→ EXERCISE GOAL
Retype, word for word, the line holding "You are a computer-use agent." and each line after it down to the end of the data; pictures are not copied.

═══ SUPPLIED MATERIAL ═══

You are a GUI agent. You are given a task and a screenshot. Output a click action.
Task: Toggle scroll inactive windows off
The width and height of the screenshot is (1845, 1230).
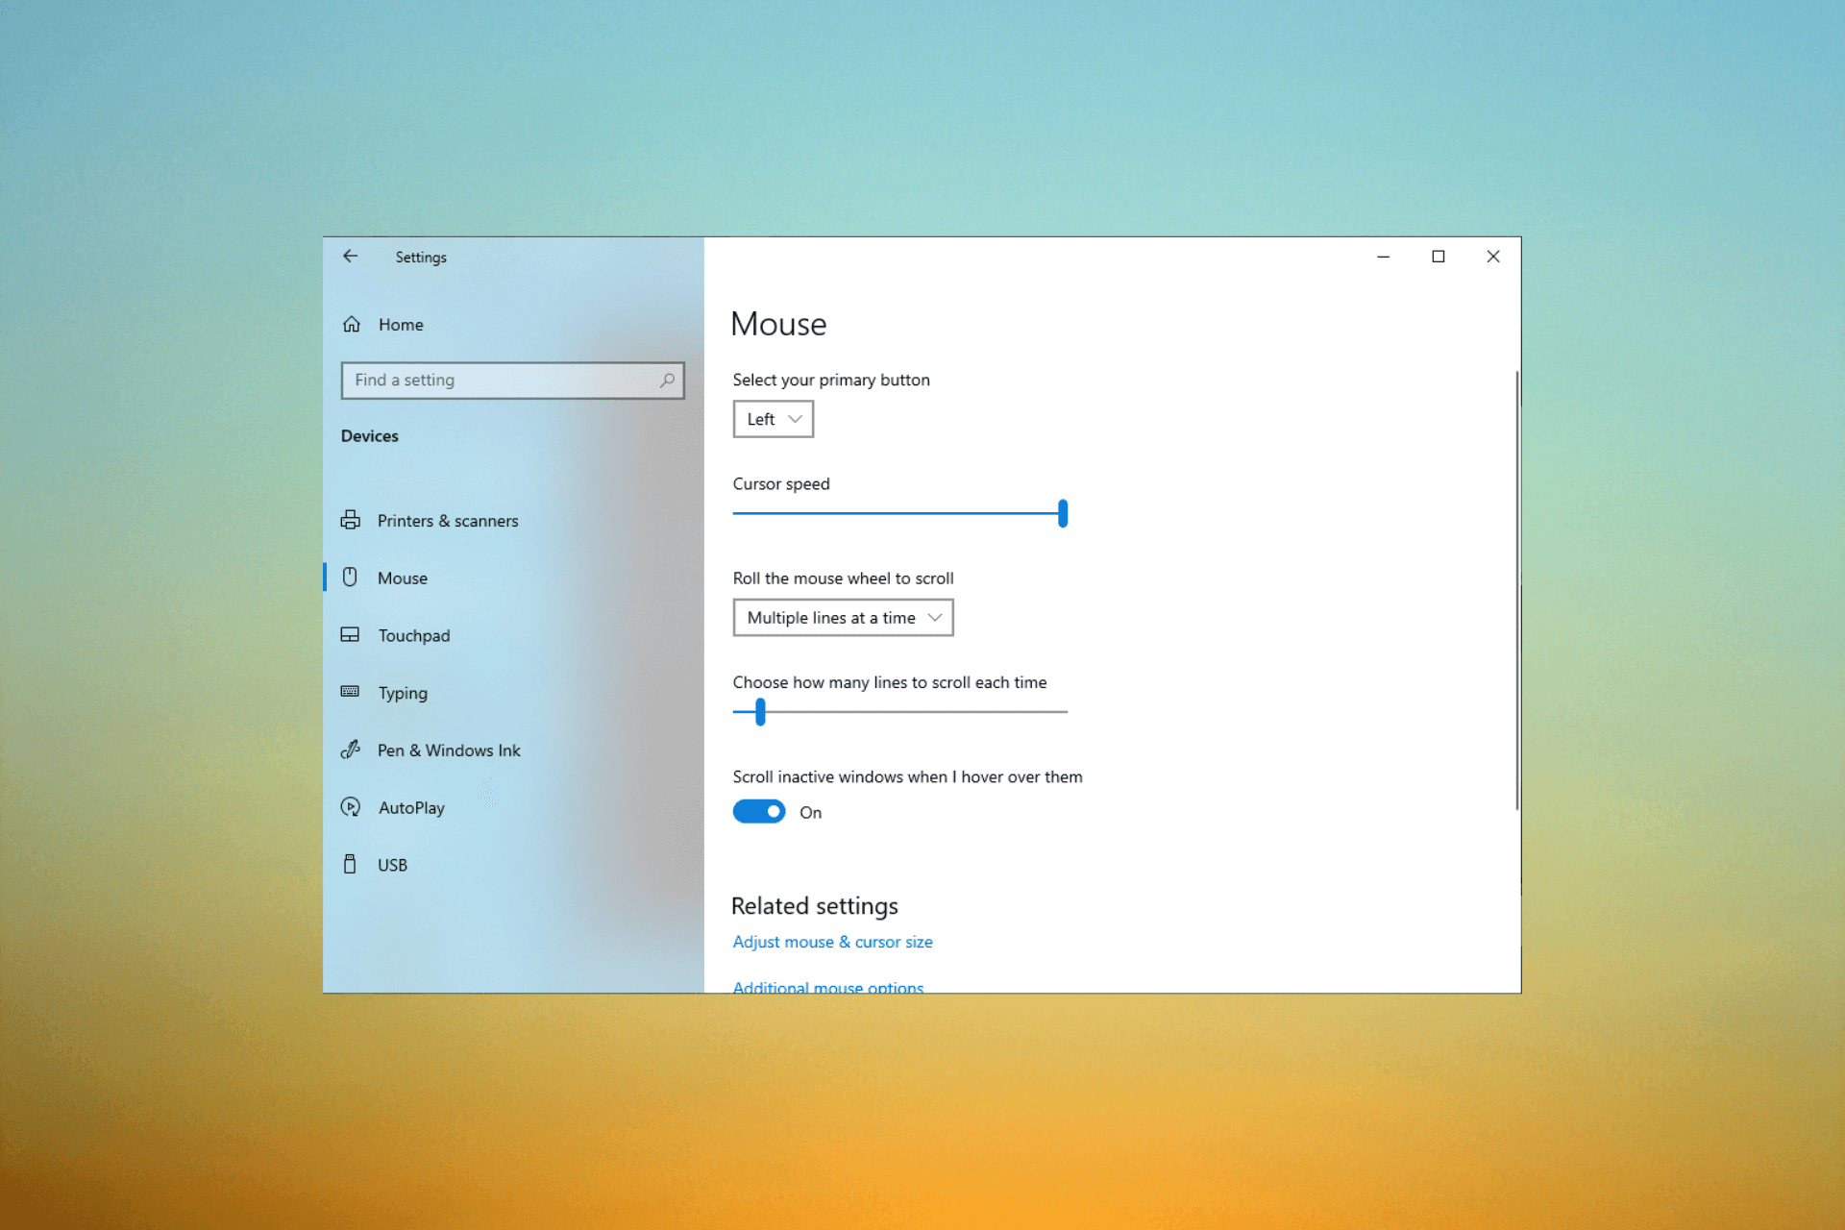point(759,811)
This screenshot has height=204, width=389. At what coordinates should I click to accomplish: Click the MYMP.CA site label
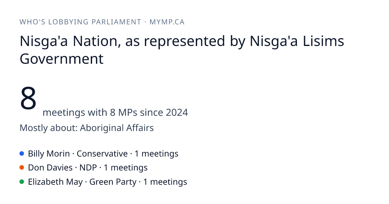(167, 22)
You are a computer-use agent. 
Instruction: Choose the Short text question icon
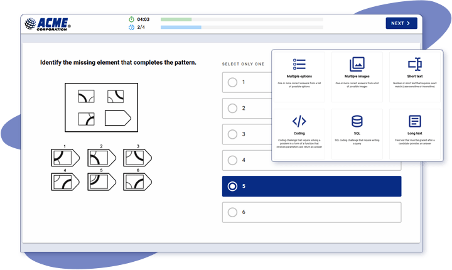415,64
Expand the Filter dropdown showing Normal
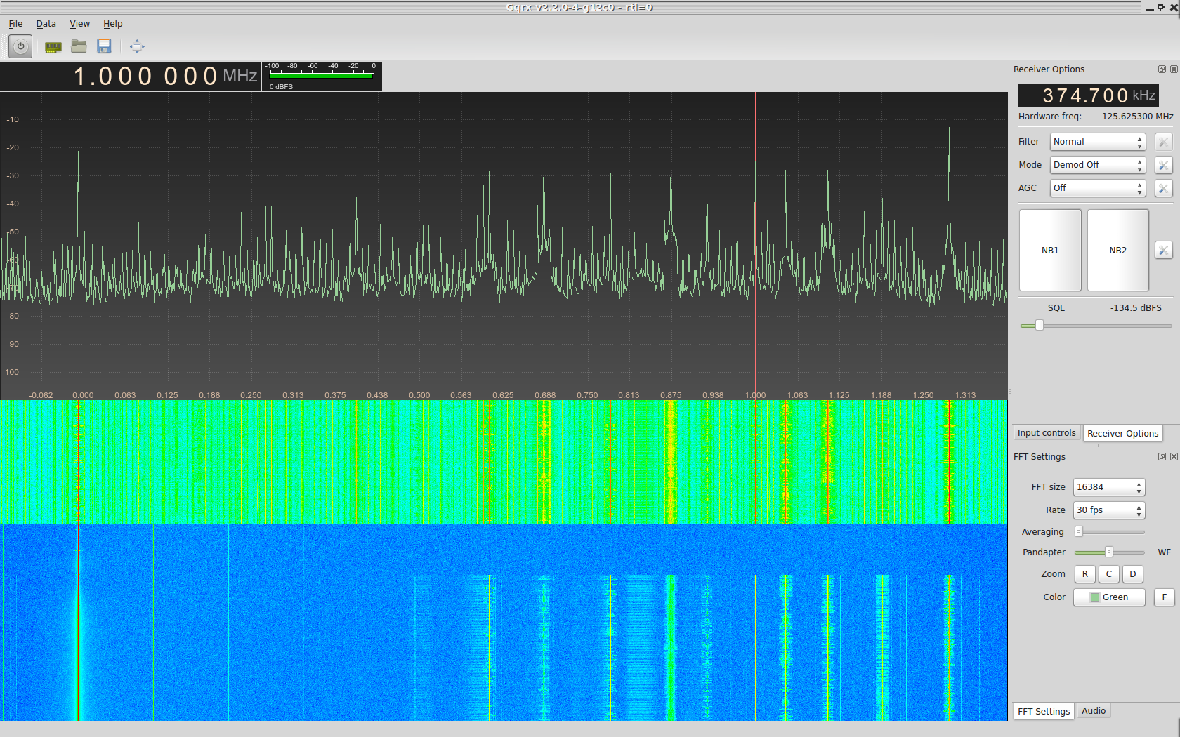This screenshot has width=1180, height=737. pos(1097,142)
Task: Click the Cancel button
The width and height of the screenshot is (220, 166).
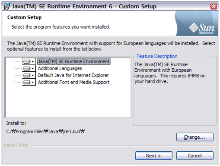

═══

→ RESULT BELOW
You are a computer-use agent. 
Instruction: Choose the Short text question icon
415,64
Expand the Filter dropdown showing Normal
This screenshot has width=1180, height=737. pos(1097,142)
Task: Click the Cancel button
The width and height of the screenshot is (220, 166).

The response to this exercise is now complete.